David Dias: Besonders gut gefällt mir in diesem Jahr der Rennkalender. Mit zwei Strecken, auf denen wir bisher noch keine Rennen gefahren sind, ist für alle etwas Neues dabei. Das macht die Saison aus meiner Sicht noch interessanter. Ansonsten bin ich mit der InWiTo wunschlos glücklich.

I.R.S.: Mit dem Michael Schumacher Kart- und Event-Center in Kerpen hat die Serie 2026 eine neue Strecke im Rennkalender aufgenommen. Wie hat dir das Rennen dort gefallen und welche besonderen Herausforderungen bringt die Strecke aus Fahrersicht mit sich?

David Dias: Das Rennen hat mir richtig viel Spaß gemacht. Die Strecke bietet gute Überholmöglichkeiten und in den Kurven gibt es viel Platz, um Seite an Seite zu fahren. Das sorgt für spannende Rennen. Die größte Herausforderung waren allerdings die unterschiedlichen Karts. Im Qualifying hatte ich leider eines der langsameren Karts erwischt. Das hat man deutlich gespürt – vor allem auf den Geraden war ich klar im Nachteil.

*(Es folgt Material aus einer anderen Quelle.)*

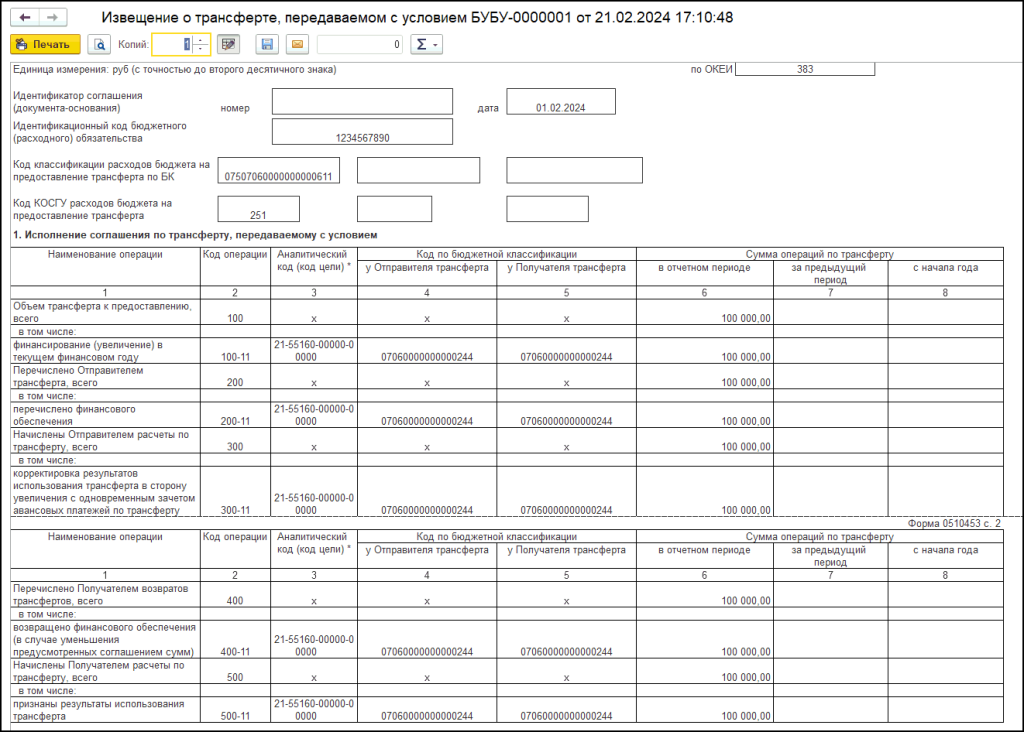Screen dimensions: 1024x732
Task: Toggle the edit mode pencil icon
Action: coord(229,44)
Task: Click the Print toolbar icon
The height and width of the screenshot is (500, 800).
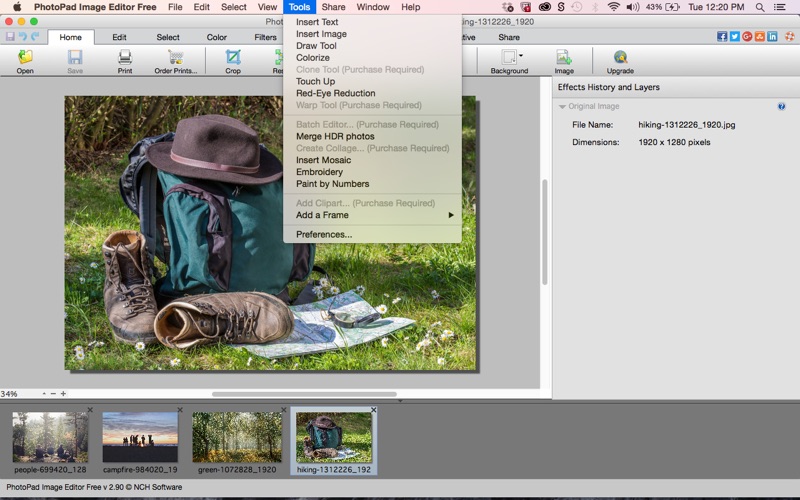Action: 125,59
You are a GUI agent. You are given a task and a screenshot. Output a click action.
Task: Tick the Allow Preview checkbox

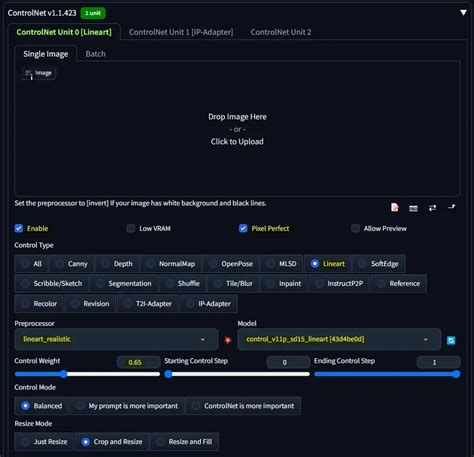tap(355, 228)
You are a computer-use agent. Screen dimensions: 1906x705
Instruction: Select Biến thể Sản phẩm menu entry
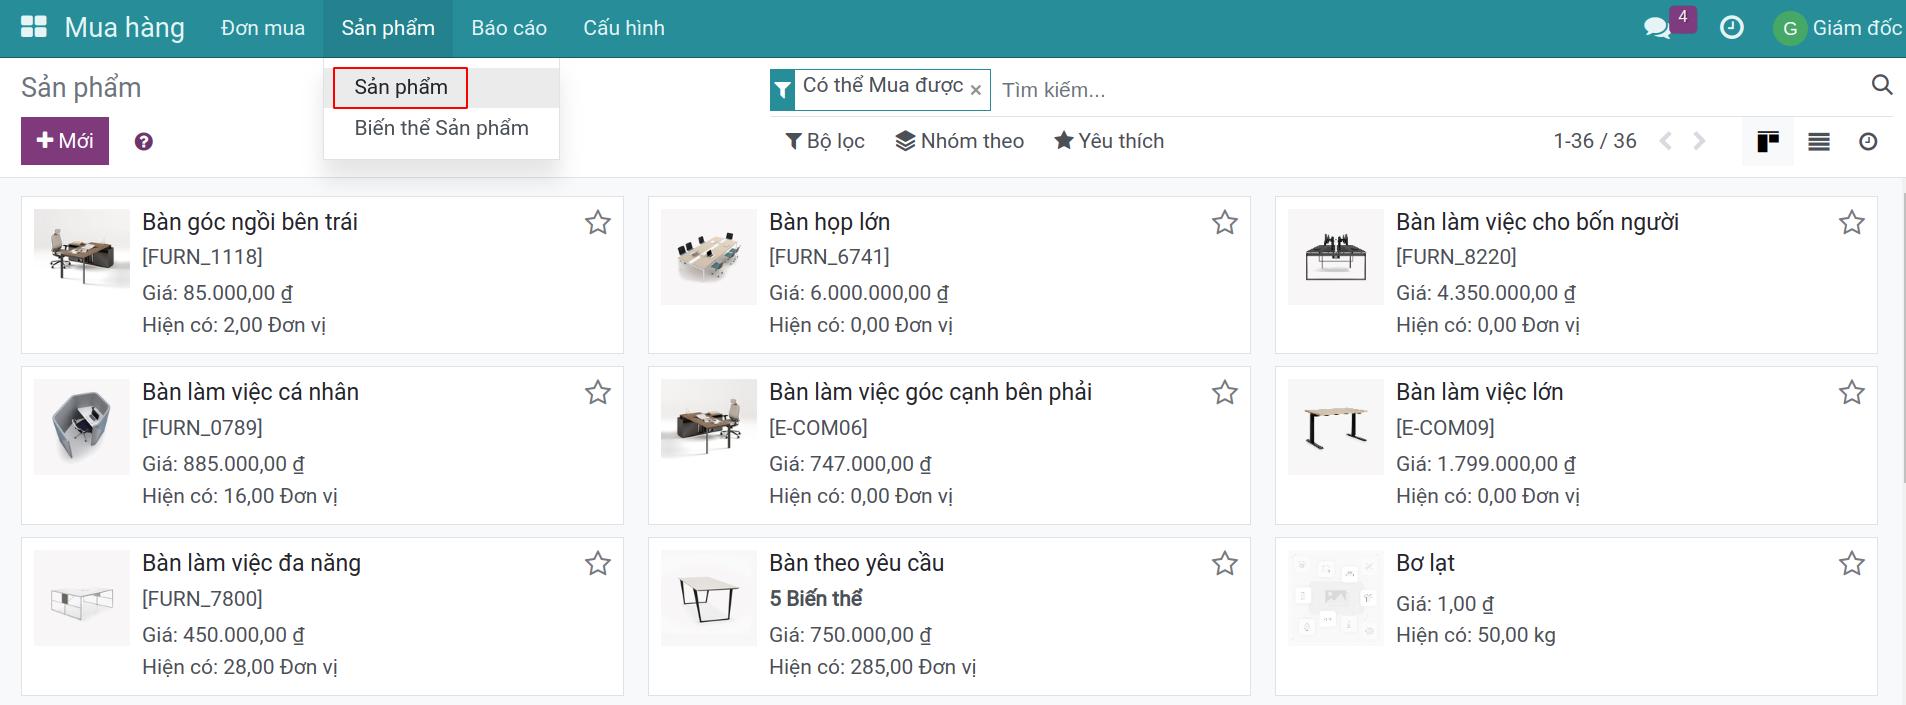pyautogui.click(x=441, y=128)
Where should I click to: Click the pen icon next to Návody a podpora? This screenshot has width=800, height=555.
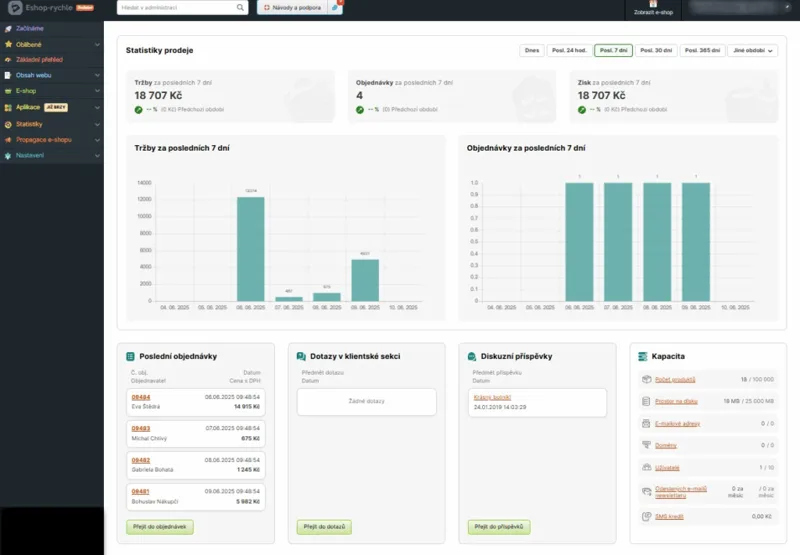point(335,8)

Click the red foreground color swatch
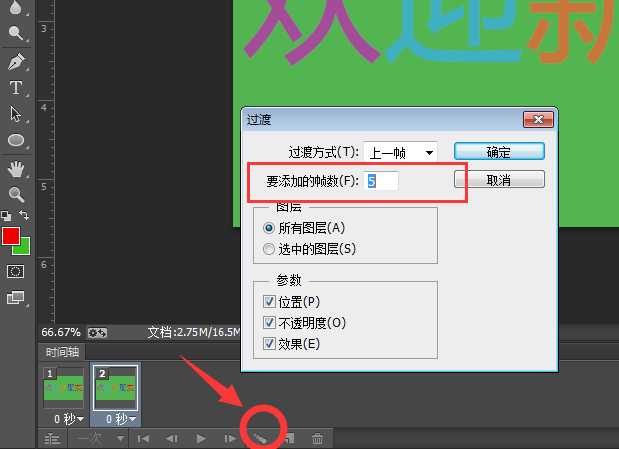(x=11, y=236)
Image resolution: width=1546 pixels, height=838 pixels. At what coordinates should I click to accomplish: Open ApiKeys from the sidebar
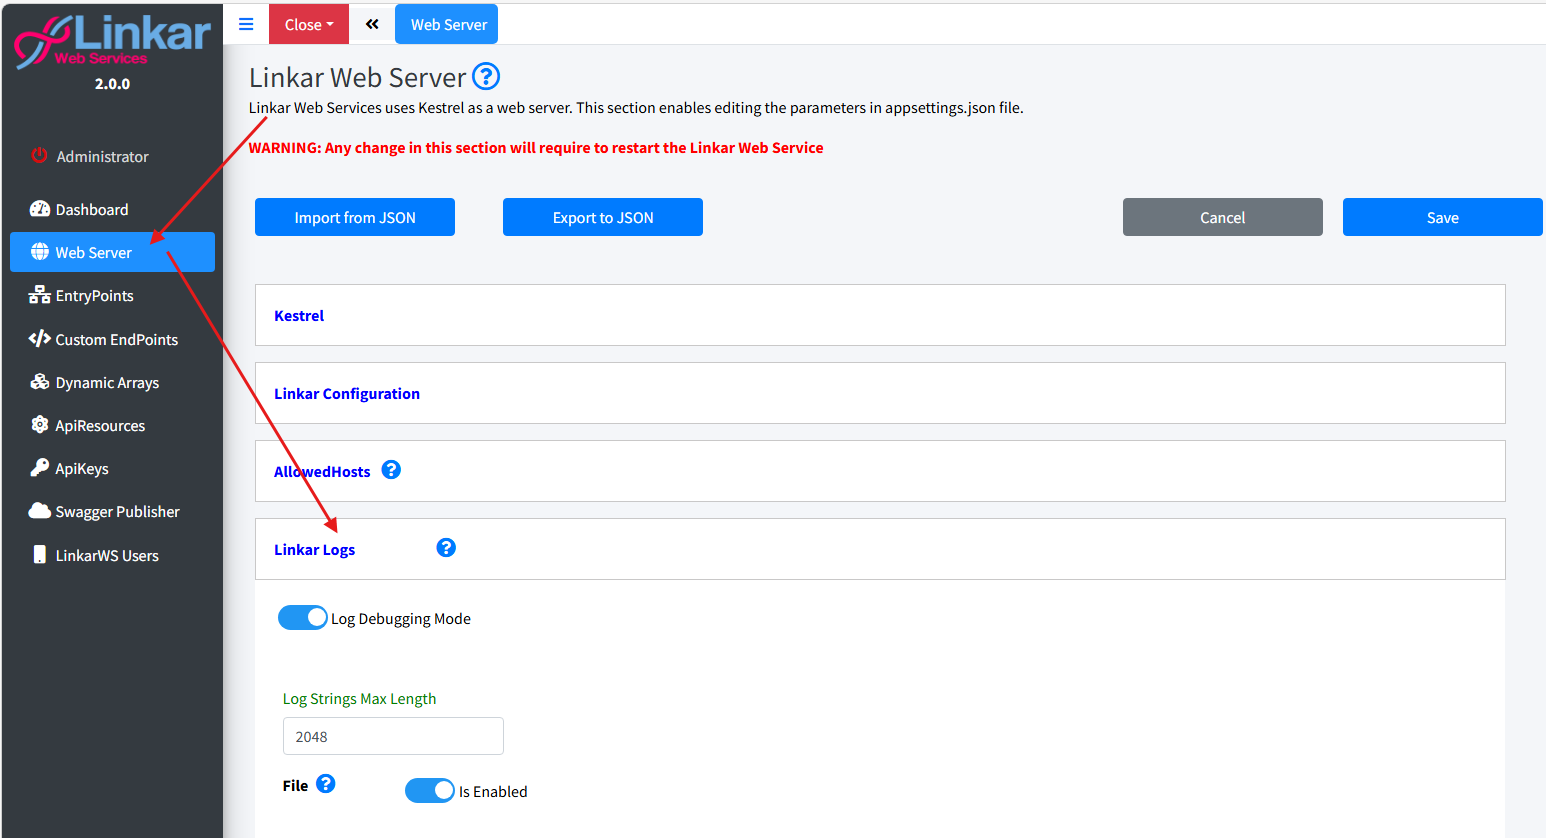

I.R.S.: Wenn du die Möglichkeit hättest, den Rennkalender für 2027 mitzugestalten: Welche Strecke würdest du unbedingt gerne neu in der InWiTo Racing Series sehen und warum gerade diese?

David Dias: Eine neue Strecke habe ich gar nicht unbedingt im Kopf. Mein Wunsch wäre eher, Werther zweimal im Jahr im Rennkalender zu haben.

I.R.S.: Gibt es im aktuellen oder vergangenen Kalender eine Strecke, auf die du persönlich verzichten könntest, weil sie deinem Fahrstil weniger entgegenkommt oder aus anderen Gründen?

David Dias: Definitiv Essen. Die Strecke liegt mir einfach überhaupt nicht. Mehr muss ich dazu eigentlich gar nicht sagen.

I.R.S.: Vor euch liegen mit Emsbüren und Essen noch die letzten beiden Saisonrennen. Mit welchen Erwartungen gehst du in diese entscheidende Phase der Meisterschaft und welche Ziele hast du dir bis zum Saisonende gesetzt?

David Dias: Ich würde mir wünschen, dass wir die Saison am Ende in den Top 10 abschließen können.

I.R.S.: Wenn wir ein Jahr in die Zukunft schauen: Wo siehst du Energyxracing und wo siehst du dich persönlich in der InWiTo Racing Series? Geht der Blick eher Richtung Spitzenplätze und Titelkampf oder stehen andere Entwicklungen im Vordergrund?

David Dias: Ich wünsche mir, dass wir auch in Zukunft mit dem gleichen Team an den Start gehen und dabei genauso viel Spaß haben wie zu Beginn – und wie heute noch immer. Das ist für mich das Wichtigste.